The interplay between social determinants of health and adverse health outcomes requires innovative tools for estimating and disseminating information. Social Vulnerability Index (SVI) is a multidimensional measure of a community's susceptibility to external stressors and its capacity to cope, offering valuable insights into health disparities. Stroke, on the other hand, is the 5th leading cause of death in Georgia. Understanding the SVI-stroke relationship guides targeted interventions and resource allocation. This abstract explores the development and utilization of a novel ArcGIS dashboard integrating SVI and stroke hospitalization data.

Methods:

The annual age-adjusted stroke hospitalization rate was measured at the census tract level using the 2016-2020 hospital discharge data. While the social determinants of health were captured from the 2018 SVI data released by CDC/ATSDR. Combining the two datasets, a dashboard was built using ArcGIS Dashboards application for an interactive graphic display of the data.

Results:

The dashboard presents interactive bivariate choropleth maps pairing SVI indices with stroke hospitalization rates at the census tract level. User-friendly map filters, enable visualization of the overall SVI and four sub-themes: Socioeconomic Status, Household Composition & Disability, Minority Status & Language, and Housing & Transportation. The dashboard allows searches by address or county, displaying American Community Survey-derived measures for selected census tracts used in the SVI calculations.

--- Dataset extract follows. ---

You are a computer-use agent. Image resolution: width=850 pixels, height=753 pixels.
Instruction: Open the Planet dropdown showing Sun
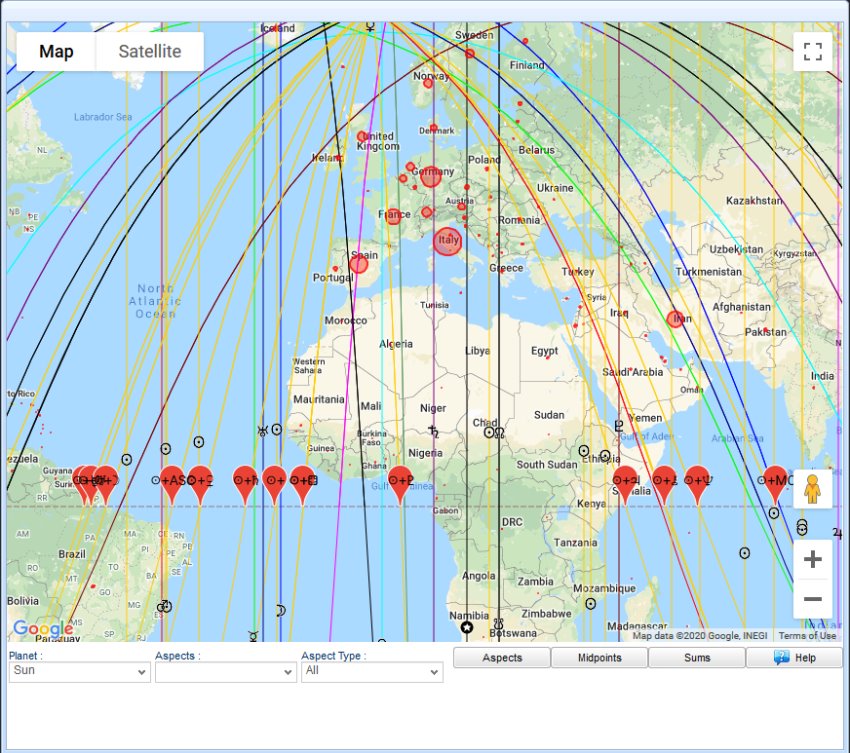79,670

Users can identify patterns, hotspots, and correlations between SVI components and stroke incidence.

Conclusion:

The dashboard stands as a pivotal planning tool; its integration of SVI and stroke hospitalization data at the census tract level offers a nuanced perspective for public health districts, hospitals, and other stakeholders. This approach not only identifies vulnerable populations but also facilitates targeted interventions and resource optimization. The platform allows for integration of additional social determinants of health and stroke risk factors, creating a dynamic, informative tool for ongoing public health planning efforts.